10 Tips for Weight Loss While Traveling

The morning of my last business trip, I stepped on the scale and was presented with an awesome number: 169.8.

Having started at 220 pounds 19 months earlier, I crossed the 50-pounds-lost threshold for the first time. I was overjoyed, and slightly apprehensive, because I was about to spend five days in Nashville eating in restaurants, banquets, and receptions.

I was determined to continue on the path to weight loss and not creep back up into the 170s. Here’s how I did it:

1. Plan for Airplane Meals

It’s next to impossible to make healthy choices once you’re actually on an airplane. But before you go to the airport, or even once you’re there, you can set yourself up for success.

For my outbound flight, I stopped at a convenience store and bought foods that would keep me nourished and more likely to turn down in-flight peanuts. I got two hard boiled eggs, a bag of sweet cherries, and an apple.

This mix of protein and fruit got me through until my chance to eat lunch, when I could make a healthy choice at an airport restaurant.  On my return flight, I didn’t bring food with me to the airport, but I scoured the restaurants until I found an option that was protein-packed and reasonable: a 400 calorie salad and a cup of grapes.

2. Pack & Plan for Activity

This was a very work-intensive trip, but I brought my running shoes and workout clothes with the hopes of getting a few workouts in. The conference offered a group Zumba class the first morning we were there, and I convinced some co-workers to join me (we were all first-timers).

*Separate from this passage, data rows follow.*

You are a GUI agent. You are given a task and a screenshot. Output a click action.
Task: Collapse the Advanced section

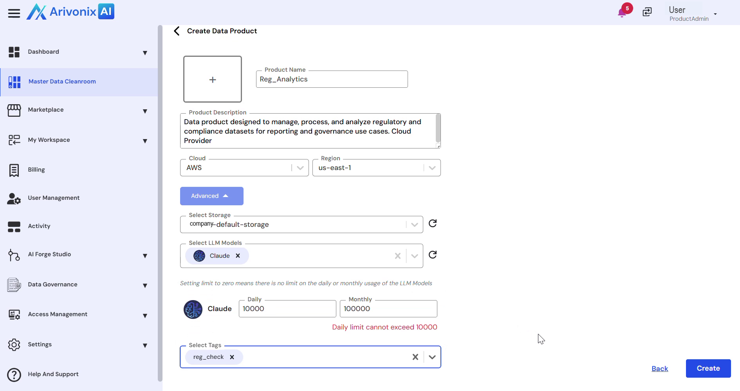click(211, 196)

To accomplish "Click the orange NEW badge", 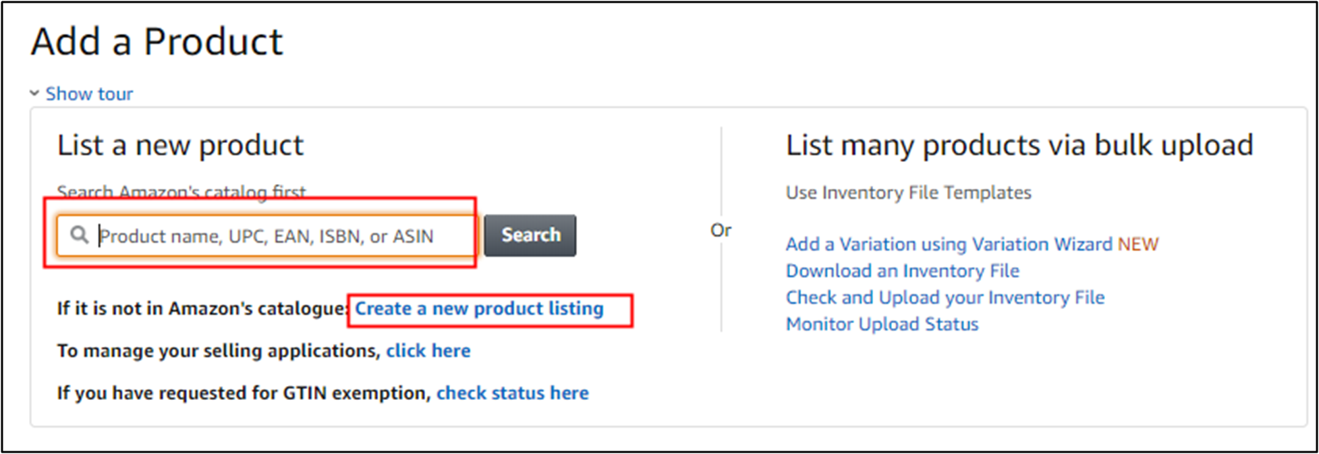I will click(1138, 244).
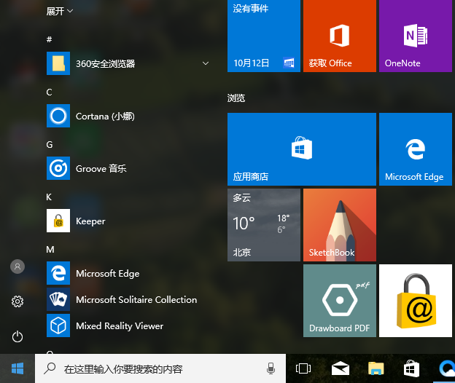Click the letter C group header
The width and height of the screenshot is (455, 383).
(50, 92)
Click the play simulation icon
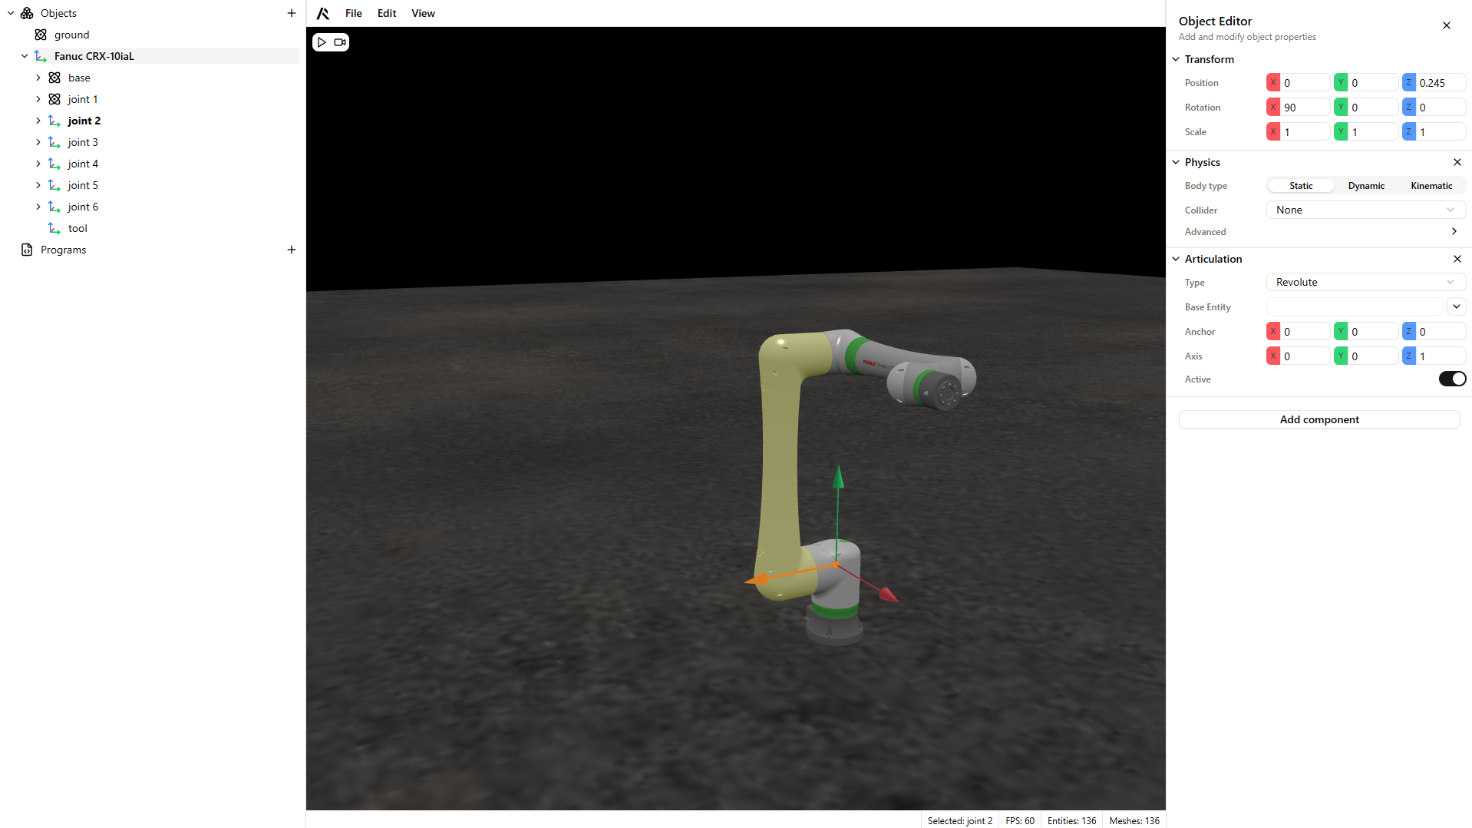 (322, 42)
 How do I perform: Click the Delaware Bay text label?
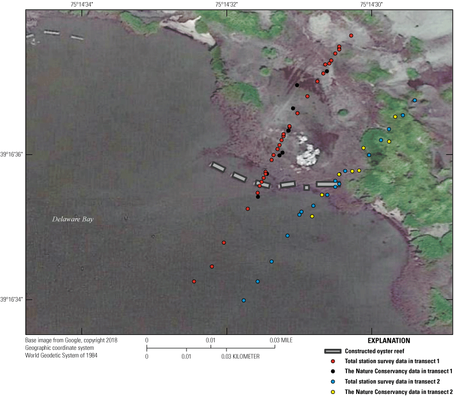click(x=73, y=220)
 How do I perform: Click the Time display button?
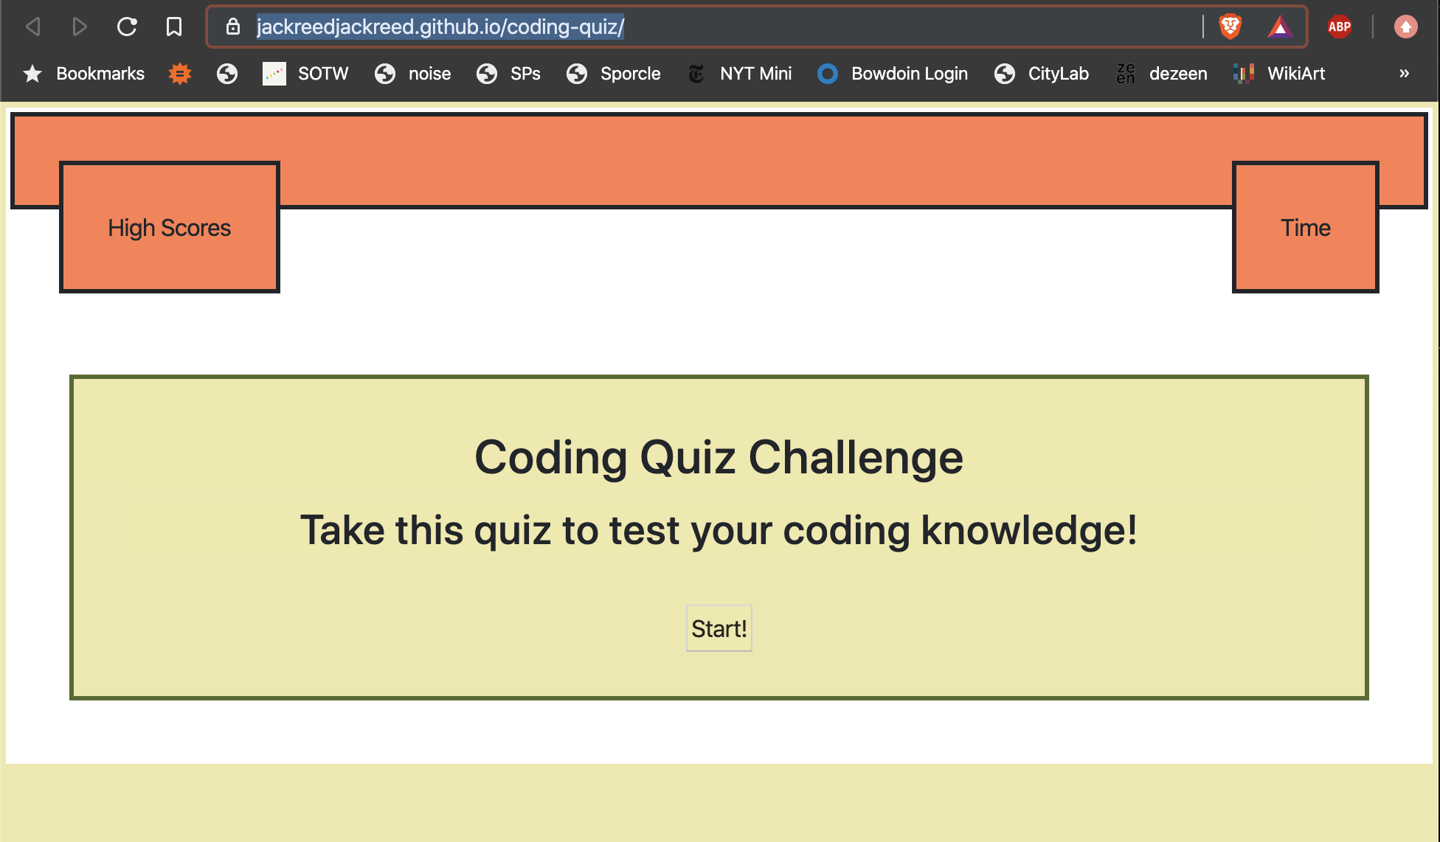coord(1306,228)
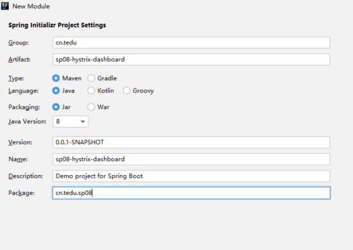This screenshot has height=250, width=353.
Task: Click the Package label text
Action: click(21, 193)
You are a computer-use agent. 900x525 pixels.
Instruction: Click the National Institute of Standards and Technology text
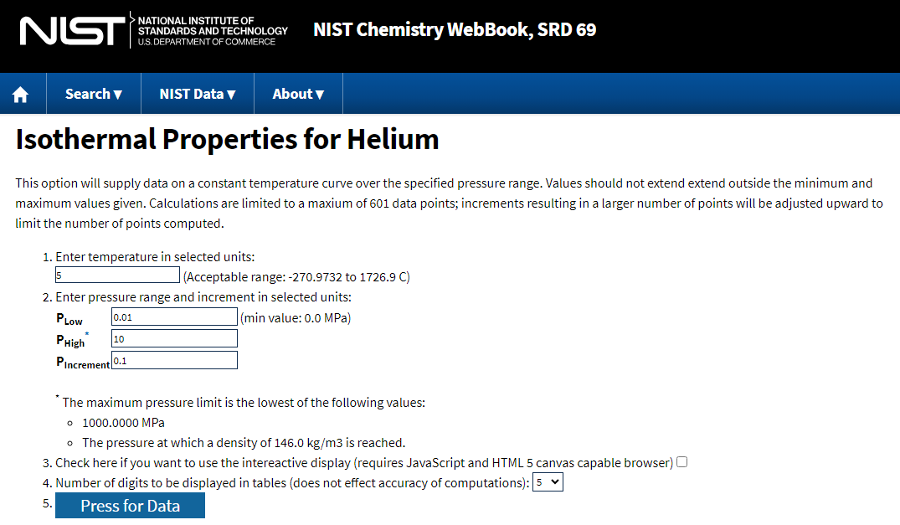point(212,30)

I found myself with some extra time on my hands when woke up at 4:45 a.m. for no reason, so I went downstairs to the 24-hour gym and ran a 5K. These were my only workouts during the trip, but they occurred early on and helped me feel like I started out on the right foot.

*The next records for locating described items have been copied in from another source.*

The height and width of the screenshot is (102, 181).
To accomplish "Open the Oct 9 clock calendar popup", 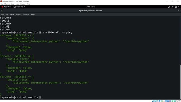I will [91, 7].
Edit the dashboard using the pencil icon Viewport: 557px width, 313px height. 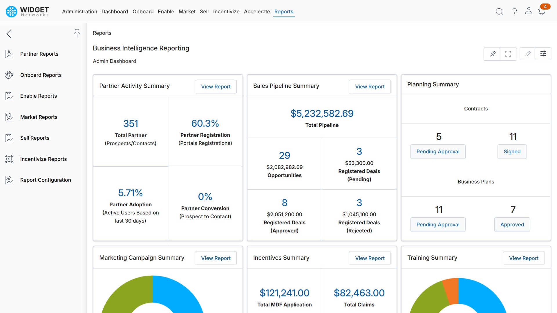(x=528, y=54)
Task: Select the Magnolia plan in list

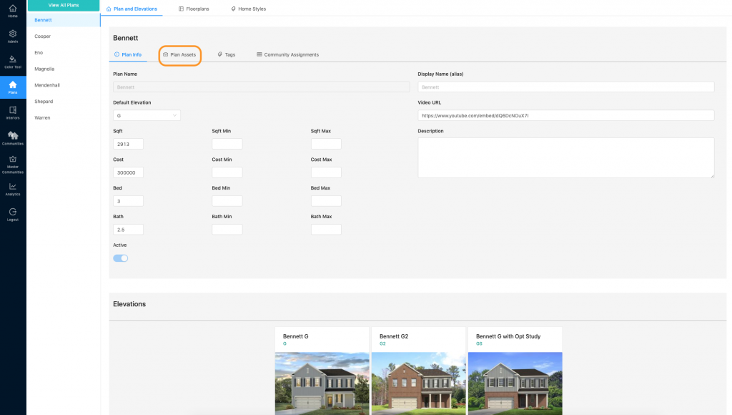Action: pyautogui.click(x=44, y=69)

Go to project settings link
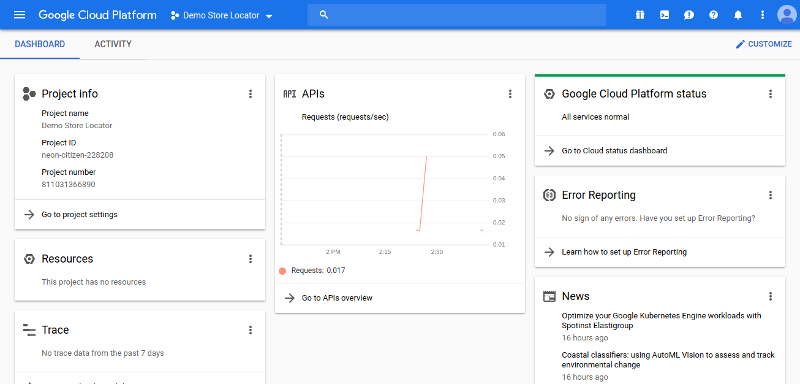click(x=80, y=215)
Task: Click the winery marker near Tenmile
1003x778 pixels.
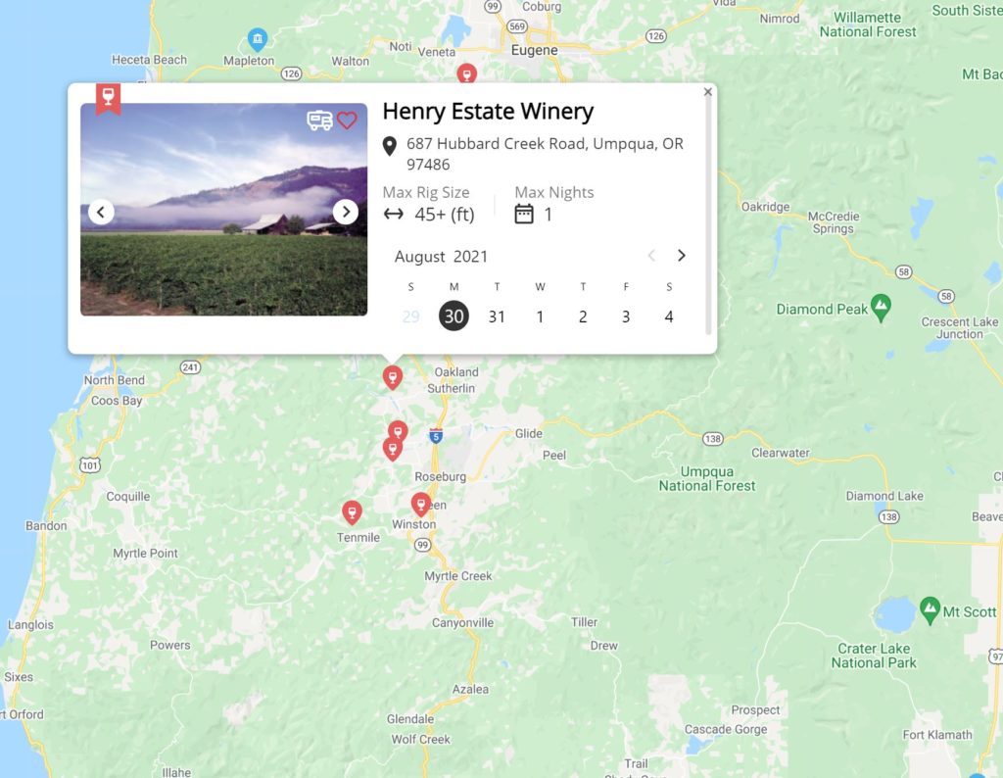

3. Share Your Goals with Others

 I was traveling with two trusted coworkers, and I told them in the airport security line that I was determined to eat sensibly (and that I would be writing this blog post when I returned)! I noticed them trying to make healthy choices throughout the trip as well.  It was a lot easier to make these choices knowing I wasn’t alone.

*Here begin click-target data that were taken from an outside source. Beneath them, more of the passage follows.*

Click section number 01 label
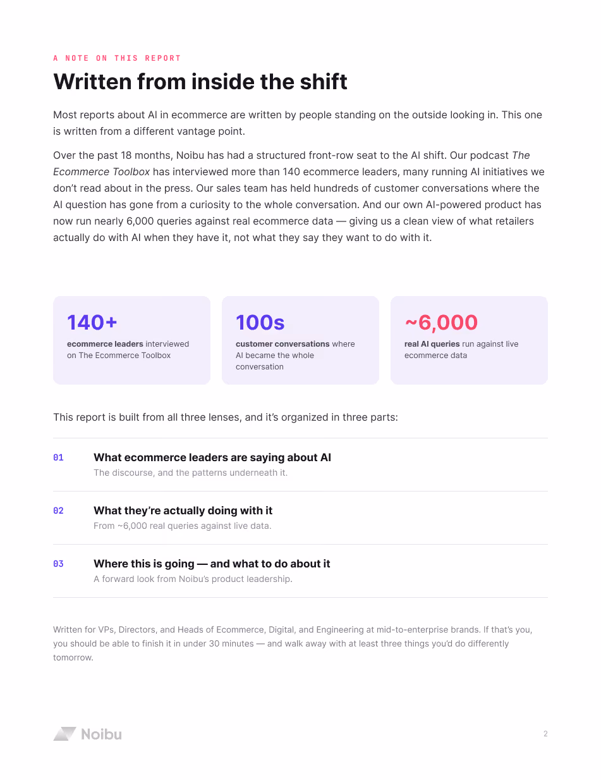 click(58, 457)
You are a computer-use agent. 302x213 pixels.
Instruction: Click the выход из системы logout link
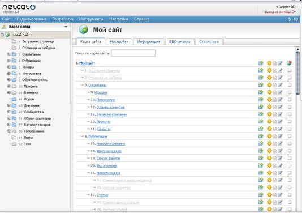pos(278,12)

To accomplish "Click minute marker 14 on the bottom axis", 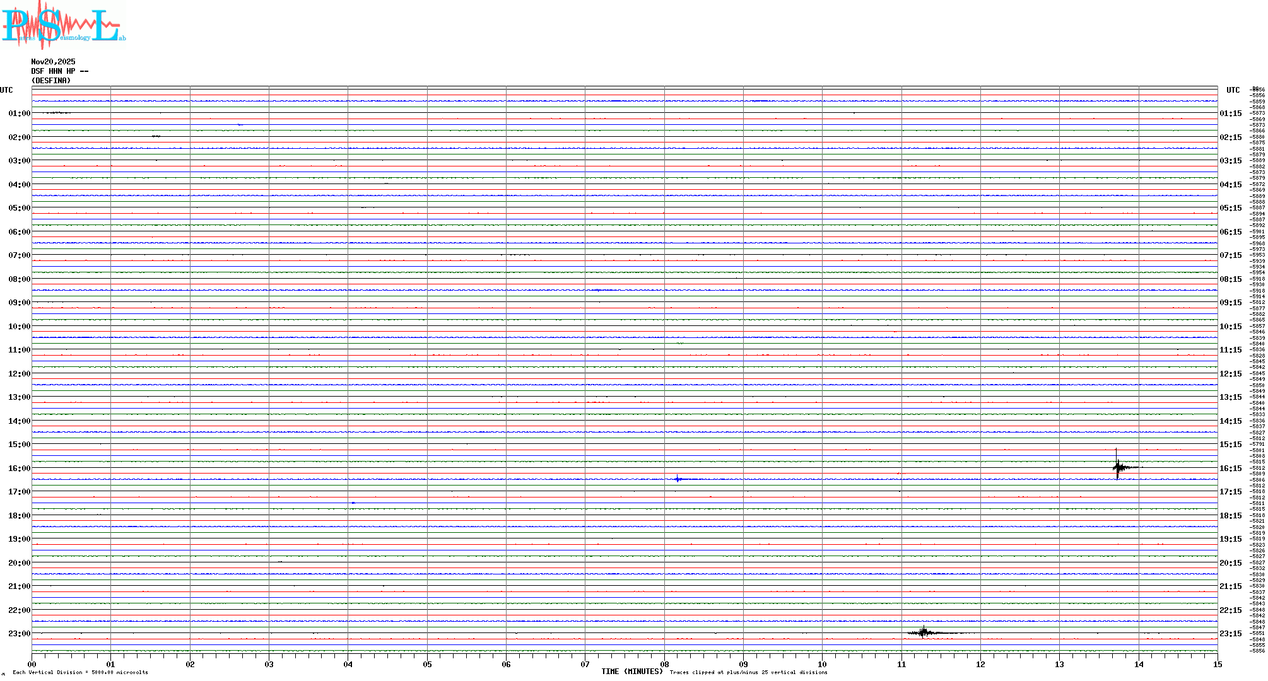I will point(1139,664).
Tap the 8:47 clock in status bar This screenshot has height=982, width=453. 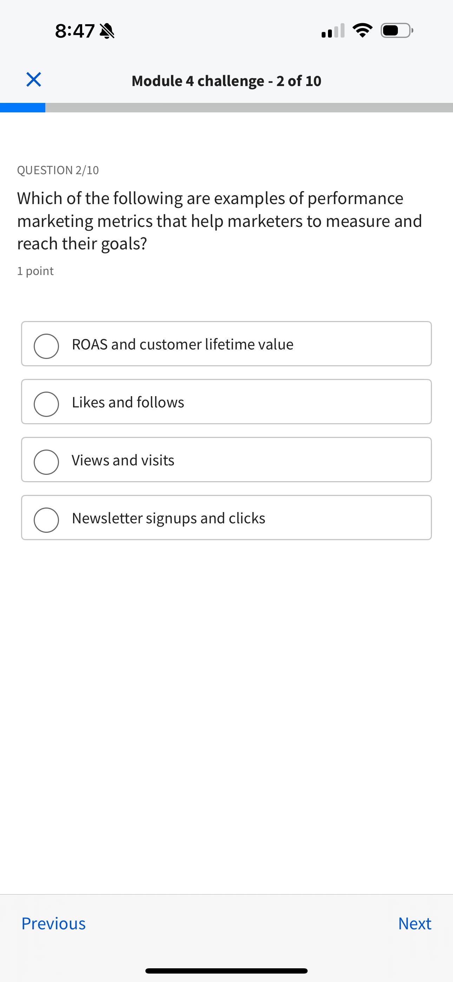click(x=75, y=31)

4. At Events, Focus On People, Not Food

This particular trip included two evening receptions with a variety of buffet and bar options. Prior to embarking on my weight loss journey, I would have tried everything and had a drink or two. This time, I focused on finding people I wanted to talk to and stayed away from the food.

Out of the 10+ food options between the two evenings, I tried one. When I was given a free drink ticket, I gave it to a friend and chose to drink water or diet soda instead. I had just as much fun as I had at prior reception, and I probably avoided thousands of extra calories.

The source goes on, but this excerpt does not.